From these 4,700 injuries, 1,599 were identified as subsequent injuries. Overall, 268 players sustained at least one subsequent injury during the study period, with an average of 1.7 (± 1.1) subsequent injuries per player per season. These subsequent injuries were analyzed according to various scenarios described in the Methods section, using the first-order Markov model to compute the transition probabilities between injury types.
Figure 2 shows injuries occurring in the same body part with the same nature (re-injuries). The analysis revealed that re-injuries are more frequent than general subsequent injuries and are more frequent in the Thigh Muscles (9.5%) with confidence interval of ± 1.4%. For Lower Leg Muscles (2.2%) with confidence interval of ± 0.7%. The remaining subsequent injuries have probability below 2% as shown in Figure 2. Figure 3 shows the confidence interval for all reinjuries.
FIG. 2
Probability distribution of subsequent injury for same body part and same nature considering previous n (=1) injury, showing relation between body parts and nature.
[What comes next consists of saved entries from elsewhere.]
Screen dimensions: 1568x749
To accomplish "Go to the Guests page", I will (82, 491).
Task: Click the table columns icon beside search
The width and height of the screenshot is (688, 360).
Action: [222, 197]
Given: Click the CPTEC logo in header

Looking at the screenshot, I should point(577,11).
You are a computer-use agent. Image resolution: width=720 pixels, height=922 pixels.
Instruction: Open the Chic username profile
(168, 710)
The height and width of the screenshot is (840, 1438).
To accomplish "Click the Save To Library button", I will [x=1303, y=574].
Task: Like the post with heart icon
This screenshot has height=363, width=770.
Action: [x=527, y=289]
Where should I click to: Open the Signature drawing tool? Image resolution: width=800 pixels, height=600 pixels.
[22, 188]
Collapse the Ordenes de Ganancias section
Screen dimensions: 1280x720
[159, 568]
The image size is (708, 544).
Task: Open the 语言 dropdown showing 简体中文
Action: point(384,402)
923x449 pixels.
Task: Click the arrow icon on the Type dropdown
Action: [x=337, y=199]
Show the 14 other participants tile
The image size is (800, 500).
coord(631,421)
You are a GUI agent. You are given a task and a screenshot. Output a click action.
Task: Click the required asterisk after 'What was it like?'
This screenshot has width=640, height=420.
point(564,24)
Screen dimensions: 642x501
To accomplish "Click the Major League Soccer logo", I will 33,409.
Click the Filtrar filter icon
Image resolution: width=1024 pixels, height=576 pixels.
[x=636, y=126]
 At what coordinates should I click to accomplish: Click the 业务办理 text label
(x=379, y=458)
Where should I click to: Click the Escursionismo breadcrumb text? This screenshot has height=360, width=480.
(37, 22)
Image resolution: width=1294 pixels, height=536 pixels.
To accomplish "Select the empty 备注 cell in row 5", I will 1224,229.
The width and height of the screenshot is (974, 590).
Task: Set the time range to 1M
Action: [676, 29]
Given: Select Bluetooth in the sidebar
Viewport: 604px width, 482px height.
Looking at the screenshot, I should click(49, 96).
Darker blue colors indicate greater influence (probability) of previous injury on the subsequent injury. The graph excludes injuries below 0.2% probability from the result. Sample Size: 1,599 cases of subsequent injuries

FIG. 3
Confidence Intervals for subsequent injuries with same body part and same nature considering previous n (=1) injury, showing relation between body parts and nature. Red color text shows low intervals, green text is the high interval and the blue is the median.

Figure 4 explores injuries that occurred in the same body part but with a different nature from the previous injury. The findings show that these injury combinations are quite rare such as Hip and Groin Tendon Injury occurring subsequently to Hip and Groin Muscle Injury (0.3%) with confidence interval of ± 0.3%. Other injury combinations are shown in Figure 4. Figure 5 shows all the confidence interval for the subsequent injuries to the same body part but different nature.
FIG. 4
Probability distribution of subsequent injury for same body part and different nature considering previous n (=1) injury, showing relation between body parts and nature. Darker blue colors indicates greater influence (probability) of previous injury on the subsequent injury. The graph excluded injuries below 0.2% probability from the result. Sample Size: 1,599 cases of subsequent injuries

FIG. 5
Confidence Intervals for subsequent injuries with same body part and different nature considering previous n (=1) injury, showing relation between body parts and nature. Red color text shows low intervals, green text is the high interval, and the blue is the median.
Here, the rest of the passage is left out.